EDIT: I tried to write some program for this; it seems to work for the following examples:
-sum of two identical chains $X_n=X \ \forall n, \ P(X=0)=P(X=1)=0.5$ (is Markov);
-counterexample from my previous question;
The code:
#include "math.h"
#include "iostream"
#include "fstream"
using namespace std;
const int n = 3; //dimensions of the matrix
typedef struct prob_matrix{
double data[n][n]; //if the matrices have different dimensions,
//we fill space with 0
int minvalue;
//states of the chain, i.e. matrix 3x3 may represent
//a chain with state space {-1,0,1}
int maxvalue;
};
//Loading matrices from file;
void LoadMatrix(prob_matrix& mat,char* filename) {
int x, y;
ifstream in(filename);
if (!in) {
cout << "Cannot open file.\n";
return;
}
in >> mat.minvalue;
in >> mat.maxvalue;
for (y = 0; y < n; y++) {
for (x = 0; x < n; x++) {
in >> mat.data[y][x];
}
}
in.close();
}
void PrintMatrix(prob_matrix& mat) {
for(unsigned d = 0; d < n; ++d)
{
for(unsigned c = 0; c < n; ++c)
cout << mat.data[d][c]<<" ";
cout<<endl;
}
cout<<endl;
}
int main(){
//loading data
prob_matrix chain1;
LoadMatrix(chain1,"Chain1.txt");
prob_matrix chain2;
LoadMatrix(chain2,"Chain2.txt");
PrintMatrix(chain1);
PrintMatrix(chain2);
bool errorflag = 1;
ofstream outputfile;
outputfile.open("output.txt");
//begin loop
//as long as both chains are finite with max state =n,
//the result chain has it's max state =2n
//state space E = [-2n;2*n]
for (int g=-2*n; g<=2*n;++g){
//looping all possible transition probabilities p(g,h)

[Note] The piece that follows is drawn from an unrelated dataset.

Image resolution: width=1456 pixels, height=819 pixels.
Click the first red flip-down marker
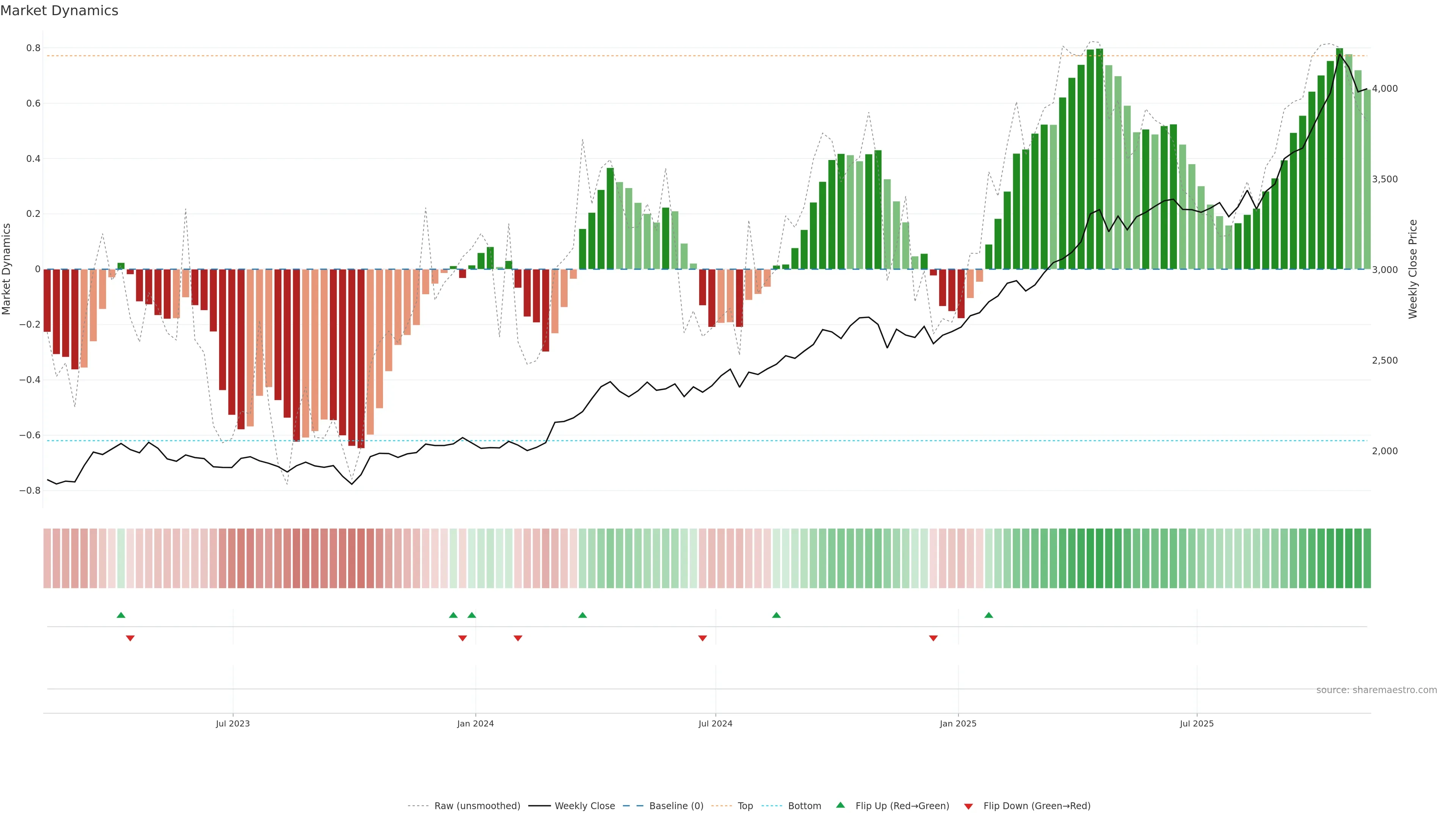130,638
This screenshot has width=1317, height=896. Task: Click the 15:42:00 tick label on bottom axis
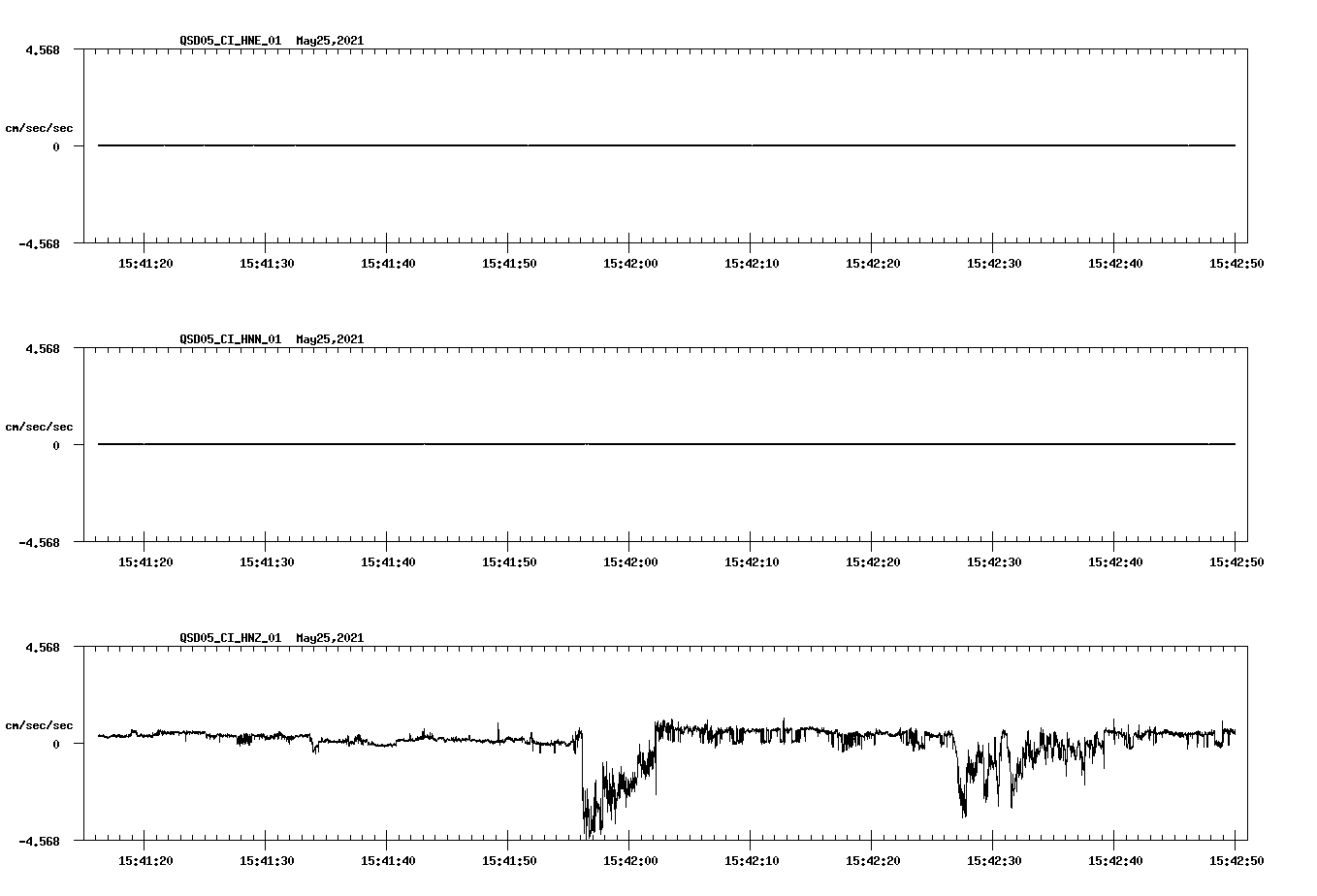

for (int h=-2*n;h<=2*n;h++){// on E: from -2n to 2n
outputfile<<"g="<<g<<" "<<"h="<<h<<endl;
for (int g1=chain1.minvalue; g1<=chain1.maxvalue;g1++){
//partitioning g = g1+g2 on [-2*n.2*n]; not optimal, just for demonstration
int g2=g-g1; //state space for chain1
if (g2>=chain2.minvalue && g2<=chain2.maxvalue) {//state space for chain2
outputfile<<"--(g1+g2)"<<g1<<"+"<<g2<<"="<<g<<endl;
for (int s1=chain1.minvalue; s1<=chain1.maxvalue;s1++){
//partitioning g = s1+s2 on [-2*n,2*n]
int s2=g-s1;
if (s2>=chain2.minvalue && s2<=chain2.maxvalue){
outputfile<<"----(s1+s2)"<<s1<<"+"<<s2<<"="<<g<<endl;
double sum1=0;
double sum2=0;
double temp1;
double temp2;
for(int h1=chain1.minvalue;h1<=chain1.maxvalue;h1++){
//partitioning h=h+h2; h1 from state space of chain1
int h2=h-h1;
if (h2>=chain2.minvalue && h2<=chain2.maxvalue){
//h2 from state space of chain2
outputfile<<"------(h1+h2)"<<h1<<"+"<<h2<<"="<<h<<endl;
temp1 = (chain1.data[g1-chain1.minvalue][h1-chain1.minvalue])*(chain2.data[g2-chain2.minvalue][h2-chain2.minvalue]);
//state-minvalue = matrix coordinates
temp2 = (chain1.data[s1-chain1.minvalue][h1-chain1.minvalue])*(chain2.data[s2-chain2.minvalue][h2-chain2.minvalue]);
sum1=sum1+temp1;
sum2=sum2+temp2;
}
}
outputfile<<sum1<<" = "<<sum2<<endl;
if (sum1!=sum2) {outputfile<<"mismatch"<<endl;errorflag=0;}
}
}
}
}
}
}
outputfile<<endl<<"exit code: "<<errorflag<<endl;
outputfile.close();
cout<<endl<<"exit code: "<<errorflag<<endl;
return 0;
}
Usage: files Chain1.txt and Chain2.txt contain matrices and min and max states of the chain (e.g. -1 and 1); If matrices have different dimensions, they are filled with 0's at right and bottom; In the code:
const int n = 2;
two identical chains:
0 1
0.5 0.5
0.5 0.5
Output:
0.5 0.5
0.5 0.5
0.5 0.5
0.5 0.5
exit code: 1
From the counterexample above:
const int n = 3;
Chain1.txt:
0 1
0.5 0.5 0
0.5 0.5 0
0 0 0
Chain2.txt:
-1 1
0.25 0.75 0
0.25 0.5 0.25
0 0.75 0.25
Output:
0.5 0.5 0
0.5 0.5 0
0 0 0
0.25 0.75 0
0.25 0.5 0.25
0 0.75 0.25
exit code: 0
File output.txt contains full log of calculations.